FYI.

This story is over 5 years old.

cenas

Campanha que promove abortos auto-infligidos no Chile evidencia a necessidade de uma reforma legal

Um dos vídeos sugere que as mulheres se atirem pelas escadas para provocar um aborto espontâneo.

"Anda distraída ao pé de um semáforo, espera, quando estiver quase a mudar para amarelo, escolhe um carro que esteja a aumentar a velocidade", diz uma actriz que interpreta a uma jovem grávida antes desta atirar-se para a frente de um carro. O vídeo tornou-se viral em todo o Chile.

"Certifica-te de que chocas de frente - estômago, pára-choques -, e atravessa".

As imagens muito violentas estão deliberadamente simuladas. Formam parte de uma série de vídeos com a tag "aulas de mestrado para abortar" e são inspiradas nos tutoriais em vídeo online que nos ensinam a fazer alguma coisa. A intenção destes vídeos é simplesmente denunciar a lei chilena contra o aborto, que é considerada uma das mais restritivas do mundo.

Publicidade

"No Chile, um aborto acidental é o único que não é considerado crime", com esta frase terminam os três polémicos vídeos onde podem ver-se cenários simulados para interromper a gravidez "acidentalmente".

Miles Chile, a organização que tem promovido esta polémica campanha, afirmou tê-la feito para promover a missão de proteger os direitos reprodutivos das mulheres.

Claudia Dides, a directora da organização, disse que, além das inúmeras mulheres proibidas de abortar no Chile, ela também foi uma vítima.

"Já fiz dois abortos clandestinos", disse Dides em entrevista à agência EFE. Fê-los por questões de saúde. "É uma tortura o que estão a fazer às mulheres chilenas ao proibi-las de abortar".

Enquanto o Chile debate uma proposta de lei introduzida em Janeiro para descriminalizar o aborto por razões terapêuticas, a organização Miles Chile espera conseguir levar os legisladores a aprovarem o projecto. A ideia é denunciar publicamente o absurdo da situação que muitas mulheres têm de enfrentar no Chile, a quem tem sido negado o direito de decidir.

"A nós mulheres tratam-nos como se fôssemos criminosas", disse Dides. "Nenhuma mulher gosta de abortar. Ninguém fica feliz com uma coisa assim, é uma decisão muito complexa."

O aborto terapêutico foi permitido no país andino entre 1931 e 1989. A prática voltou a ser criminalizada pela ditadura militar de Pinochet. Mas agora muitos têm esperança de ver como vai mudar a lei actual.

Publicidade

Apesar de enfrentar uma forte oposição, a proposta de lei foi apoiada pela presidente Michelle Bachelet - a primeira mulher que preside o país, agora já no seu segundo mandato -. Se for aprovada, o aborto será legalizado sob certas circunstâncias: quando o feto sofre de malformações ou é improvável que sobreviva, em casos de violação e nos casos em que a gravidez coloca a vida da mãe em risco.

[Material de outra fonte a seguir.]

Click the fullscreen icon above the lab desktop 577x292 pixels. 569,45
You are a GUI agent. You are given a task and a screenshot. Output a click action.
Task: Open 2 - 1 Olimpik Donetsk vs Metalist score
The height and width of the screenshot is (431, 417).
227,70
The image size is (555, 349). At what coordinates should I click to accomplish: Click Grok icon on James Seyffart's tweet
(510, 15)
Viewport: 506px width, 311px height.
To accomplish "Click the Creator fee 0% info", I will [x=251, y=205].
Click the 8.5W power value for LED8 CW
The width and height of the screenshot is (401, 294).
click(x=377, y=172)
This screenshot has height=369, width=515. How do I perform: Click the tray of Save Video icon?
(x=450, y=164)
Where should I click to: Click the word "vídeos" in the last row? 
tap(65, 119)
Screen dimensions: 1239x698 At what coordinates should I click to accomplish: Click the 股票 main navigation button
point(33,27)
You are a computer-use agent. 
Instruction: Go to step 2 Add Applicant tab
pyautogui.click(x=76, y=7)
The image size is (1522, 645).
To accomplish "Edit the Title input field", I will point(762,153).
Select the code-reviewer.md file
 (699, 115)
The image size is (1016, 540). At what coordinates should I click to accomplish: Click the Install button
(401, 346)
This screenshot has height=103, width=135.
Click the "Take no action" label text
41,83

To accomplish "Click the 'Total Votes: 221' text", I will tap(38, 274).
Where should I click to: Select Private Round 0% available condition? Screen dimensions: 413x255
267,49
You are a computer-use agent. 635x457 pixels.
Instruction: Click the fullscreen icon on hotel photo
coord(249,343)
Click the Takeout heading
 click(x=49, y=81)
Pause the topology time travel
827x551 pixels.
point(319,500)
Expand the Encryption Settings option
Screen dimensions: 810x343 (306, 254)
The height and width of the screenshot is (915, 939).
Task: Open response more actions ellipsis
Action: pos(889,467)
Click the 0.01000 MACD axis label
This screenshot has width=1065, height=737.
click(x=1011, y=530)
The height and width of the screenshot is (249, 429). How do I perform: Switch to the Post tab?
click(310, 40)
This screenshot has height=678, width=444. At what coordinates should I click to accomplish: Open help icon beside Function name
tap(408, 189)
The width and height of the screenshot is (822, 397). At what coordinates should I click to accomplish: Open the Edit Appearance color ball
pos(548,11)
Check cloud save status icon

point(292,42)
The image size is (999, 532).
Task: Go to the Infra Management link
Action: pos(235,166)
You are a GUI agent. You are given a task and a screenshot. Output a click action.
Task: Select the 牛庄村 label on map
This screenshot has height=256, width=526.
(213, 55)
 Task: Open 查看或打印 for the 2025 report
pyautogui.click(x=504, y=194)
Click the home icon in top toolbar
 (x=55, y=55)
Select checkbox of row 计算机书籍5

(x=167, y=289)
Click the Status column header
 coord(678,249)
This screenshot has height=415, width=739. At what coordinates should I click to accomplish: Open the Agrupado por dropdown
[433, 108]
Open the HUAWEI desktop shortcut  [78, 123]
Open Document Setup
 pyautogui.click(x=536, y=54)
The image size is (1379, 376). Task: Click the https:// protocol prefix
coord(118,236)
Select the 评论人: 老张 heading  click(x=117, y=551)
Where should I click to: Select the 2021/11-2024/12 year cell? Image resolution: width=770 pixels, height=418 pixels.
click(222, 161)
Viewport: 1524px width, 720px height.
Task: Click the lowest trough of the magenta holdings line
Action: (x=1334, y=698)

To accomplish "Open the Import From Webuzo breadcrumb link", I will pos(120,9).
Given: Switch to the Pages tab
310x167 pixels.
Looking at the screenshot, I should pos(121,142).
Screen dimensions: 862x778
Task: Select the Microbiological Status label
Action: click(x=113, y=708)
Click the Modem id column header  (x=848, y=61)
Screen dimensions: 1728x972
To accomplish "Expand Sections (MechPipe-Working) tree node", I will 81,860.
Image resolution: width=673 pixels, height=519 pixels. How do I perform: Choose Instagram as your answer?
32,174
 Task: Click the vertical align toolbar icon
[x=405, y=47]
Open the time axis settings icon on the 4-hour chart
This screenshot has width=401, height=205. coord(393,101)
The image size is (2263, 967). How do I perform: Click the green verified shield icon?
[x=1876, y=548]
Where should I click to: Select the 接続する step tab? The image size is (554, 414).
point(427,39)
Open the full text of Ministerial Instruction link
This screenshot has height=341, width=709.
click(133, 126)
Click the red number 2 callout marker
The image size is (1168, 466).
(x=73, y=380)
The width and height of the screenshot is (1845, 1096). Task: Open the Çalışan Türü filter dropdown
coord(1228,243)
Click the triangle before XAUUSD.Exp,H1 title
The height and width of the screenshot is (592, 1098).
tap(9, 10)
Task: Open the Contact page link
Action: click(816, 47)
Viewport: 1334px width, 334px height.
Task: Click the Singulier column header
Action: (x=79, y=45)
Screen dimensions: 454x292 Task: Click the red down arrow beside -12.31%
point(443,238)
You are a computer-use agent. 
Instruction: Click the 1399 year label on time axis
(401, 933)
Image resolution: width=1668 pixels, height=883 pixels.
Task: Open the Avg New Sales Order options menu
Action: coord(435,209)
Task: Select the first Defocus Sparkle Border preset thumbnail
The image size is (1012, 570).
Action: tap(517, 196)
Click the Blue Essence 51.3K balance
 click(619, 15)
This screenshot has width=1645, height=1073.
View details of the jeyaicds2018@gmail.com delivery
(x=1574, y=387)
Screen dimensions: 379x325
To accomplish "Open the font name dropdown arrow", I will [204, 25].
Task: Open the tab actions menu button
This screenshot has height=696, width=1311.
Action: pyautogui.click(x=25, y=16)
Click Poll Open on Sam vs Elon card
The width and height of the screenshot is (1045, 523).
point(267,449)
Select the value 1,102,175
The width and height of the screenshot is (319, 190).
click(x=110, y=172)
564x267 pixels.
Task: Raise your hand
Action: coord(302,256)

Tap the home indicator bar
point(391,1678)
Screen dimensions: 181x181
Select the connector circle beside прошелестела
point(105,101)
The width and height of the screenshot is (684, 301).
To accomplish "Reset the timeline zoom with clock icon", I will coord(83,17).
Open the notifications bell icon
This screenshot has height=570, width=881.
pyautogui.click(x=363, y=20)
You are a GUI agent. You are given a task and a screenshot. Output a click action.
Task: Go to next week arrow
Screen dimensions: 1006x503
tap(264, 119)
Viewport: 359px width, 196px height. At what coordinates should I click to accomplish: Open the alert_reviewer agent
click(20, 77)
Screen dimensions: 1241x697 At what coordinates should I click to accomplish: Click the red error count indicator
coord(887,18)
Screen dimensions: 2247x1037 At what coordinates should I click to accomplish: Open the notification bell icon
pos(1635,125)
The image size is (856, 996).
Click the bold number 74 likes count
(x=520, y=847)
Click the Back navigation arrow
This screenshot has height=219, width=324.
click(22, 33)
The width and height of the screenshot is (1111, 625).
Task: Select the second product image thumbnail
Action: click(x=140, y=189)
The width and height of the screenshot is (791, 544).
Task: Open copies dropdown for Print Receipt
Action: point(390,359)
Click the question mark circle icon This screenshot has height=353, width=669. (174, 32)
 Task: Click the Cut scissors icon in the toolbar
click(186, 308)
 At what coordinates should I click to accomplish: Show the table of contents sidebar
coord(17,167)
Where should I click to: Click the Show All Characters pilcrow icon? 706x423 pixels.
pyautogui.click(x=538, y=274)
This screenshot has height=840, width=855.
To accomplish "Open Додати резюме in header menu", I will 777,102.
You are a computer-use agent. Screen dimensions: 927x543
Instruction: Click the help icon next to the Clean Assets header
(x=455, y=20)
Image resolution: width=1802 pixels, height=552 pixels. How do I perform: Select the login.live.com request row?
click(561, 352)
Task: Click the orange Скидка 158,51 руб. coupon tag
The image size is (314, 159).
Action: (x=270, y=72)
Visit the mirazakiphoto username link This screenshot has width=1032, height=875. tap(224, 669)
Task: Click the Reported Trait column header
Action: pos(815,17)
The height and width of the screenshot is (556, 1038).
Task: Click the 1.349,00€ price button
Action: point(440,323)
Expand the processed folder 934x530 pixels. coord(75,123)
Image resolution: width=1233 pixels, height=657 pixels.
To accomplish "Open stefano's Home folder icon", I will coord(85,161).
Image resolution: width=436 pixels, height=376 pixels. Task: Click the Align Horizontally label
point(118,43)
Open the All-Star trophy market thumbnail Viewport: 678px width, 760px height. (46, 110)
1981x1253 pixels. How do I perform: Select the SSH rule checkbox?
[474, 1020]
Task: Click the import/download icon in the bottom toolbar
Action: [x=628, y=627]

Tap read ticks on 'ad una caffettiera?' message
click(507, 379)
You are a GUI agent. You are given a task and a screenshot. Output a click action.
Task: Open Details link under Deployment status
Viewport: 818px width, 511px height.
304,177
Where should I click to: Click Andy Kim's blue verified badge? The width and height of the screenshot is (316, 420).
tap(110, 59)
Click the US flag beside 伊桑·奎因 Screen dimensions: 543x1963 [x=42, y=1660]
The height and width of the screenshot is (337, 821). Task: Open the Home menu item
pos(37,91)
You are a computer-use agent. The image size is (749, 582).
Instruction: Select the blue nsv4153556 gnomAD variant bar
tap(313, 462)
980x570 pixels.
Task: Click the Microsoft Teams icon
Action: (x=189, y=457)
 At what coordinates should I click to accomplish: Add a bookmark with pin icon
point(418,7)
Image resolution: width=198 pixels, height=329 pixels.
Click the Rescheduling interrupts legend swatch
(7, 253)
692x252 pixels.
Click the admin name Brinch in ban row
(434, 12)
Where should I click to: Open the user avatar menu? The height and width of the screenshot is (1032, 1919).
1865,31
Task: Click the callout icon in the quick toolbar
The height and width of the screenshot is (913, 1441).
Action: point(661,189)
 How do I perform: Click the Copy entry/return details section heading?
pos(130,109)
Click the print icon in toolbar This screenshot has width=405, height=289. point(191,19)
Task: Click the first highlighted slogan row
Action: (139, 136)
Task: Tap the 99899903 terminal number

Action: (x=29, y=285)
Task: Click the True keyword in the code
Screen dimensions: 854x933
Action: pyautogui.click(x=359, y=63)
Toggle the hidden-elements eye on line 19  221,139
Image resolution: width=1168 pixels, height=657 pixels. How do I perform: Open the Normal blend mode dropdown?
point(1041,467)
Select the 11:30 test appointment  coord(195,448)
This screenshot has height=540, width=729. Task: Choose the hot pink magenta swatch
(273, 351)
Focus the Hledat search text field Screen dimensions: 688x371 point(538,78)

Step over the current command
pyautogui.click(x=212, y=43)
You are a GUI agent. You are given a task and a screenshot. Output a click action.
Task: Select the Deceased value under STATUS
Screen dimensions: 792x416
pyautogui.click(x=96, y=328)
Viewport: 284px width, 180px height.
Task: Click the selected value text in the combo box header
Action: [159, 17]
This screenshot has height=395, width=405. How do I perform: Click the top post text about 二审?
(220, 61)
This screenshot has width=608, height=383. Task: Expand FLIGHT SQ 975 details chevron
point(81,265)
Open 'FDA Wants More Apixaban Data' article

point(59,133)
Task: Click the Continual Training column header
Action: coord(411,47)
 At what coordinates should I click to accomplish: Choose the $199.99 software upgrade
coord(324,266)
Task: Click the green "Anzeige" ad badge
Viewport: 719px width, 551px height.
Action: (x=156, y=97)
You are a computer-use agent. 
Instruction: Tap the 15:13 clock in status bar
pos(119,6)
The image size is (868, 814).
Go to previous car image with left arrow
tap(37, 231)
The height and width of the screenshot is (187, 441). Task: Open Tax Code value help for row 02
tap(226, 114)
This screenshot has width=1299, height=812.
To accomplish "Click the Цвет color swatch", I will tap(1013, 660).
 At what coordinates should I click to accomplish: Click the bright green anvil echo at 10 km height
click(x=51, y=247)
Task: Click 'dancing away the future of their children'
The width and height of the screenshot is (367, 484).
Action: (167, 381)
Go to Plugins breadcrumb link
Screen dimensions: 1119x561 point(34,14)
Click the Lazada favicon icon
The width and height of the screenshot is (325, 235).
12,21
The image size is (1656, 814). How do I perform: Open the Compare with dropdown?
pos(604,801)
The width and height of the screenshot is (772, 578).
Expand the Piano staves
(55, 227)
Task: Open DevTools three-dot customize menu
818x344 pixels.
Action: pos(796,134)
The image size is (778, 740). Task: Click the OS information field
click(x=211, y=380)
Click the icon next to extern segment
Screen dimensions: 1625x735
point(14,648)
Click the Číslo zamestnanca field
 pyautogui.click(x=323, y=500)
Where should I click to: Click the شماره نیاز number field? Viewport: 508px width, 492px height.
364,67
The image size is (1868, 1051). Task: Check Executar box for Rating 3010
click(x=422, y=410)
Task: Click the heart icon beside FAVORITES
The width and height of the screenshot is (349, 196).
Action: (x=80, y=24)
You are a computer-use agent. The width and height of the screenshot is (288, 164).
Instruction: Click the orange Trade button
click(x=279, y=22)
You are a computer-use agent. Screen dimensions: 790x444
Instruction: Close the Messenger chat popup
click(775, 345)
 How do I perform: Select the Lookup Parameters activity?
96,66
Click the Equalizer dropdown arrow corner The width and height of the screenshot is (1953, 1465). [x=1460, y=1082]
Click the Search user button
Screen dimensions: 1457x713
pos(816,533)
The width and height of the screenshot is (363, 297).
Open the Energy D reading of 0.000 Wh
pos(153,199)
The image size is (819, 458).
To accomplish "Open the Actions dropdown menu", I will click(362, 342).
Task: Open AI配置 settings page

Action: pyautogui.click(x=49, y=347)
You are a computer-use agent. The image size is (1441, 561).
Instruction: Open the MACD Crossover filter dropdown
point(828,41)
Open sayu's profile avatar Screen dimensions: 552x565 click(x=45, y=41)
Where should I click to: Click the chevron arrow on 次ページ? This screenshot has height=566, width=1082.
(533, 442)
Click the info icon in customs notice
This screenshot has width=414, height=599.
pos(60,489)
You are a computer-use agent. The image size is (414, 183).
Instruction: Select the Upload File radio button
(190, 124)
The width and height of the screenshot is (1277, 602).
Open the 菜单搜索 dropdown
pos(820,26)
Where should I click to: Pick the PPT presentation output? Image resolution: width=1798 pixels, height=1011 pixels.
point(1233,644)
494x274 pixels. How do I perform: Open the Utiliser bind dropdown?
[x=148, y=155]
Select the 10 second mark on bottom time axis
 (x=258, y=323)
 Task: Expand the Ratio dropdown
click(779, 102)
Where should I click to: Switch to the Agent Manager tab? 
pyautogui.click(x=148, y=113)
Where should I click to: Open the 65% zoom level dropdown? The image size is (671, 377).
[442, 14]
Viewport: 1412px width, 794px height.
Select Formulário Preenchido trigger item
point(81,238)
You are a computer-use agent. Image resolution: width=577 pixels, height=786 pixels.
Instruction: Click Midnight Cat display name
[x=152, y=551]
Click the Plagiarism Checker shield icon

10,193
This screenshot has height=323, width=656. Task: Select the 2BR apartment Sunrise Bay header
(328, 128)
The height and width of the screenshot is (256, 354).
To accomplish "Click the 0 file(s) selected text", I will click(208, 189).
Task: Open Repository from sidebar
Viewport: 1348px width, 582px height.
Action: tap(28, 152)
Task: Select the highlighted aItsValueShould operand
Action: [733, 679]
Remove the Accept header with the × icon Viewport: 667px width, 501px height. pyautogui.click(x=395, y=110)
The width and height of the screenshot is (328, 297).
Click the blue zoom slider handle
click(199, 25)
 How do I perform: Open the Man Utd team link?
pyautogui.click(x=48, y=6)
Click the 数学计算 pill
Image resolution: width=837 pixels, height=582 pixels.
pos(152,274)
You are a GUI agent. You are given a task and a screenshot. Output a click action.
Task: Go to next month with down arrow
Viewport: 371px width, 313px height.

Esta semana, por outro lado, alguns grupos internacionais que defendem o respeito pelos direitos humanos fizeram soar o alarme sobre as restrições ao aborto que as mulheres encontram no profundamente católico continente sul-americano. Num comunicado emitido esta quinta-feira, a Amnistia Internacional afirmou que as leis de aborto neste continente são antiquadas, discriminatórias e "draconianas".

Entre os casos que vieram à luz destaca-se o de uma menina de dez anos paraguaia que foi forçada a seguir com a sua gravidez, provocada pelas múltiplas violações perpetradas pelo seu padrasto, mesmo que os riscos estejam devidamente comprovados. O caso provocou o repúdio da comunidade internacional e as organizações de defesa dos direitos humanos tentaram, sem sucesso, forçar a intervenção do governo.

A Argentina, onde as leis são menos restritivas do que em outros países da América Latina, também foi criticada. A principal causa de morte entre as mulheres argentinas são as complicações sofridas durante a prática de abortos clandestinos. São quase 30% dos casos.

El Salvador também foi criticado por prender mulheres que tiveram abortos espontâneos e outros "crimes relacionados com a gravidez."

"E o mais surpreendente, é que a proibição [em El Salvador] estende-se também aos casos em que a vida da mulher grávida está em risco", disse a Amnistia Internacional em comunicado. "Aquelas que estão doentes demais para suportar uma gravidez inteira enfrentam uma situação impossível que as deixa entre a espada e a parede: ou acabam na prisão por praticarem um aborto ou aceitam a pena de morte se não fizerem nada."

A Amnistia Internacional apelou para que se fizessem reformas drásticas à lei do aborto na América Latina. Actualmente existem seis países da região onde o aborto é completamente proibido: República Dominicana, Haiti, Honduras, Nicarágua, Suriname, El Salvador e Chile.